Start of QUOTED TEXT

INDONESIA has made remarkable progress in setting the framework for further development of its ports after the promulgation of the 2008 Shipping Law.

As the world's largest archipelago, this ASEAN member country is projected to double its GDP by 2020, increasing from US$900 billion in 2012 to $1.9 trillion by 2020, according to a Port Strategy report.

Additionally, Indonesian container freight volumes are forecast to "at least double" from 2012 to 2020.

With the country slated to be the sixth biggest economy in the world by 2030, this is indeed the time to iron out the sometimes discernibly chaotic trade facilitation arrangements that Indonesia has typically been associated with.

So far, Indonesia's five key ports - Tanjung Priok (Jakarta), Tanjung Perak (Surabaya), Belawan, Tanjung Emas and Panjung - account for more than 90 per cent of the country's container trade. Therefore, the construction of new container port terminals is vital for Indonesia to handle further freight increase in near future.

End of QUOTED TEXT
Start of RECORD EXCERPTS

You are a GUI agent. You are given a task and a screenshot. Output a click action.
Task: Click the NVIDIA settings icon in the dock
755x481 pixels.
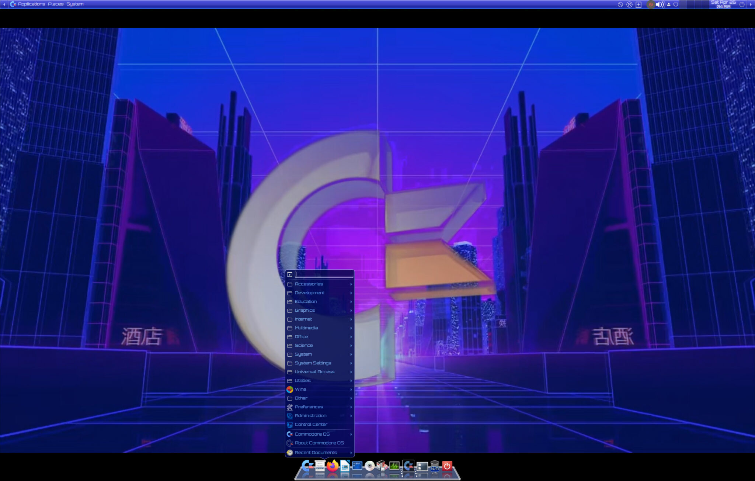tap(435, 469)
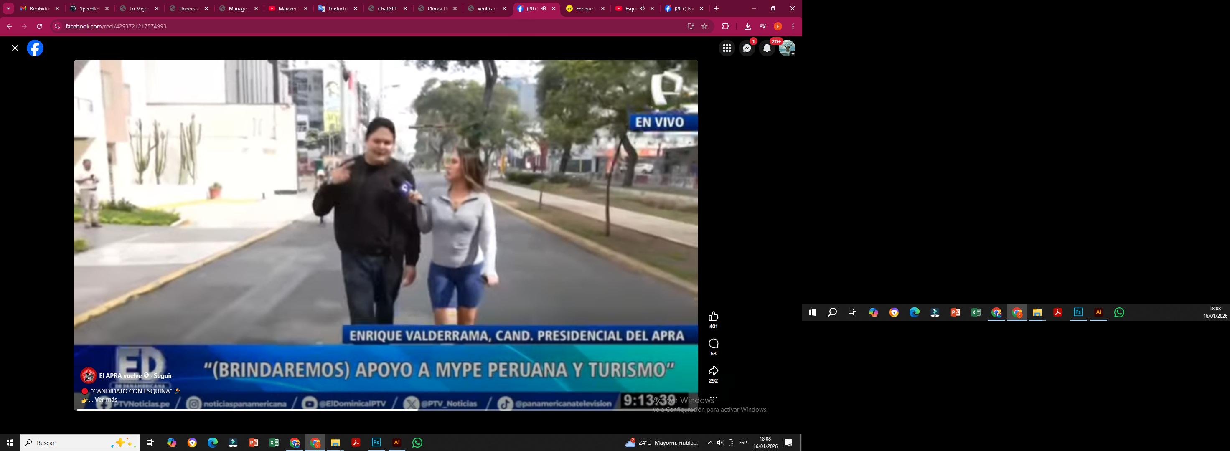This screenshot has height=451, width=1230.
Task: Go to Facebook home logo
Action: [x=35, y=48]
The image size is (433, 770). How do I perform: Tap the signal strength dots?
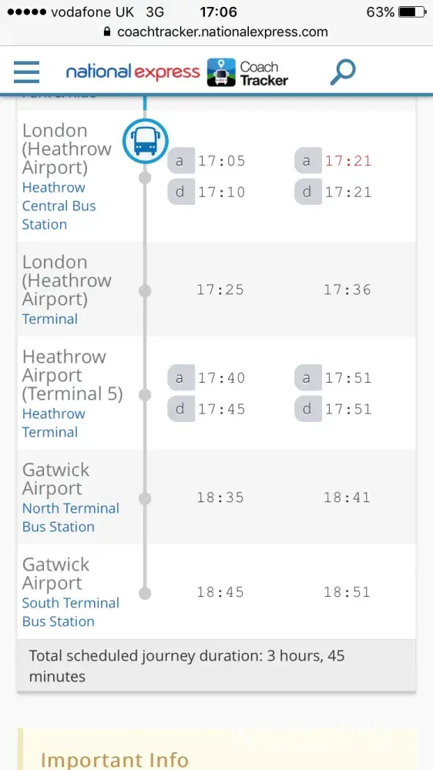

End of RECORD EXCERPTS

◆ REQUIREMENT:
Write the next part of the article on Indonesia's port development, picking up right after its final sentence.

◆ REPLY TO THE EXERCISE:
Rajiv Biswas, Asia-Pacific chief economist for IHS Global Insight, was cited by Port Strategy as saying: " [The current] congestion reflects a number of factors, including demand drivers, notably Indonesia's sustained rapid growth in GDP and trade flows since 2004."

He urged the Indonesian to pay much attention in port planning and operations. He said although the abovementioned five ports "are a key strategic priority for government initiatives for port development, the Indonesian government will also have a much larger task of upgrading its wide network of other ports, which are crucial for intra-island trade."

Besides, he suggested that the Indonesian government should encourage more private investment.

 "Although the Indonesian government has already been involving international shipping lines and global port operators in some of its largest ports, considerable further private sector participation will accelerate the development of Indonesian ports. Such reforms will help to encourage greater efficiency and improved port management, as well as greater private financing for port infrastructure development. An estimated $20 billion needs to be spent on Indonesian port infrastructure by 2020," said Mr Biswas.

Indeed, a timetable of 2014 has been set for the implementation of a single port authority. But as is in the glacial nature in Indonesia whenever rules are mooted and plans suggested there is always a big "if" as to how these plans pan out.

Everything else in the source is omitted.